Subject: And ???????
From: "Simple Simon"




It's called 'extrapolation' (look it up!). It's obvious
you have never exercised your brain and extrapolated
anything. This is a talent that is highly developed in
a real sailboat skipper. A small sailboat almost becomes
like an arm or a leg. It becomes an extension of one's
body and one can use input from the way it moves,
the heel, the roll, the sound of the water past the
hull, the sound of the wind, etc. to extrapolate
course and speed. If done regularly it becomes
second nature. Most any competent sailboat skipper
can do dead reckoning for long periods of time
using nothing but his senses even if he is below
most of the time.


From what I understood Donal to say, the person taking the test, is in an
enclosed space with no visual references and possibly muted noise, for the
entire time ..... not at all what you are describing.
What you describe is normal DR-ing, done by all, whether it be power, sail,
open cockpit or closed wheelhouse.

SHORT TASK A:
Answer these questions about the dead reckoning post:
(i) What term does the first writer tell the reader to look up?
(ii) According to the first writer, what almost becomes like an arm or a leg?
(iii) According to the reply, where is the person taking the test?
SHORT TASK B: Carry on writing the dead reckoning post, starting after its last sentence.
The listing is not needed for anything here.

ENTRIES:
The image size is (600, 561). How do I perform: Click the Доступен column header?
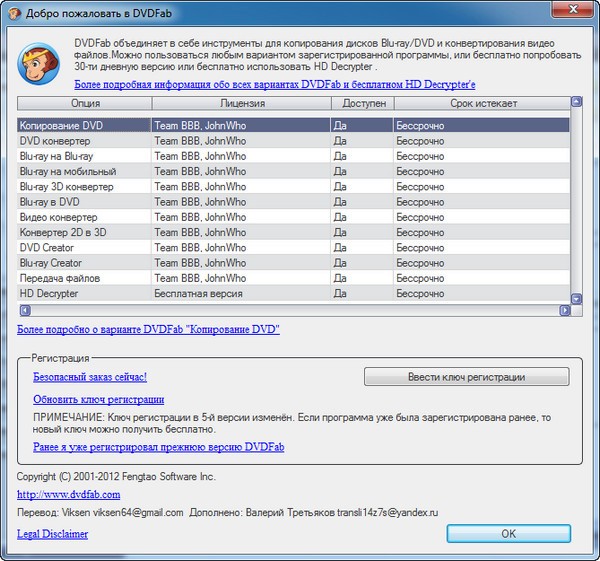[361, 103]
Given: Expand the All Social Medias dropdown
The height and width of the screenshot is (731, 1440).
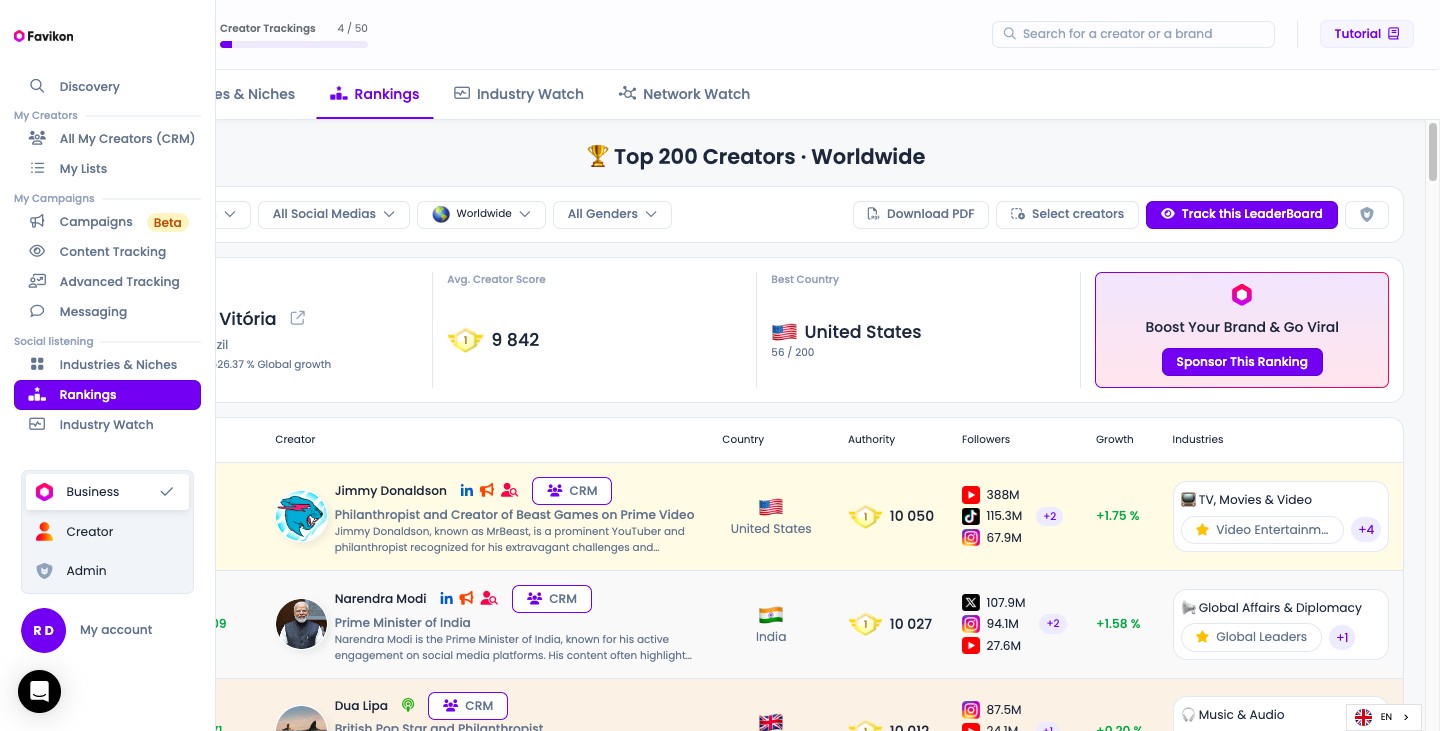Looking at the screenshot, I should point(334,214).
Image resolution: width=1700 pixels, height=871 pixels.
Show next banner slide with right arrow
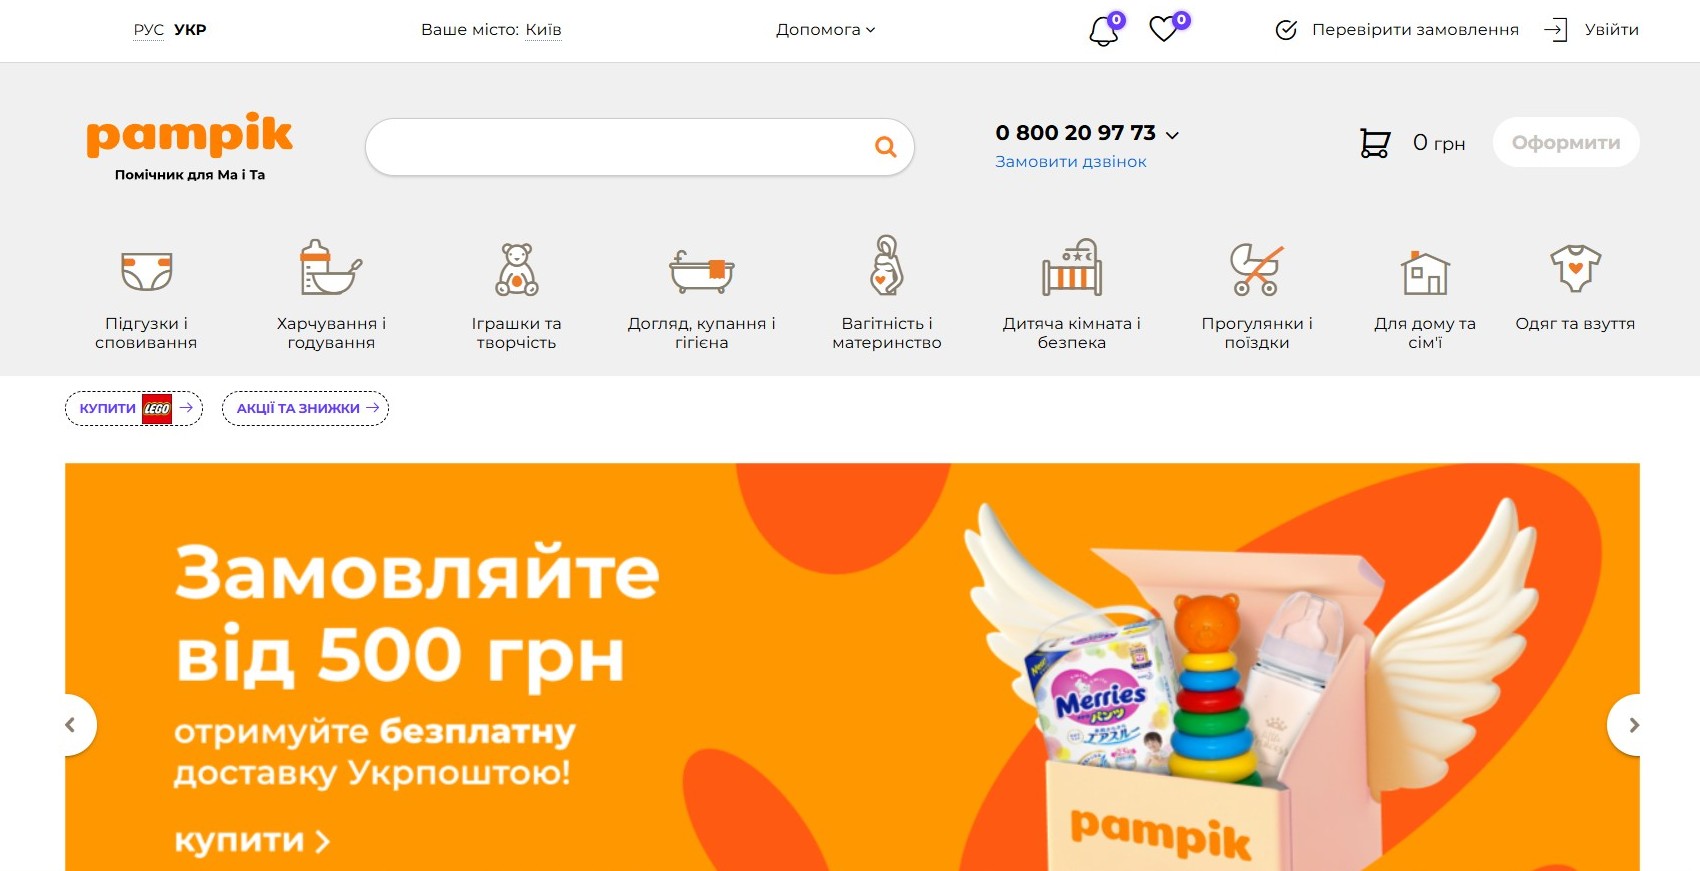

RESULT A:
(i) Extrapolation.
(ii) A small sailboat.
(iii) In an enclosed space with no visual references and possibly muted noise, for the entire time.

RESULT B:
I once deduced my course so accurately and
made corrections as I went along only by
dead reckoning alone that after a passage of
18 hours from Beaufort N.C. I dead-centered
the ship channel through Frying Pan Shoals at
dawn - came close to hitting the sea buoy as a
matter of fact after ducking below to make
coffee and emerging to look over the bow at
it.

This is a talent NEVER developed by those who
sit isolated in a pilot house on the bridge.

S.Simon


G Once again, your lack of experience is showing. It's still and continues to
be obvious, that you have no conception of what goes on, onboard any type of
vessel, other than your own, and that you have little ability to relate that
experience to other circumstances, other than your own.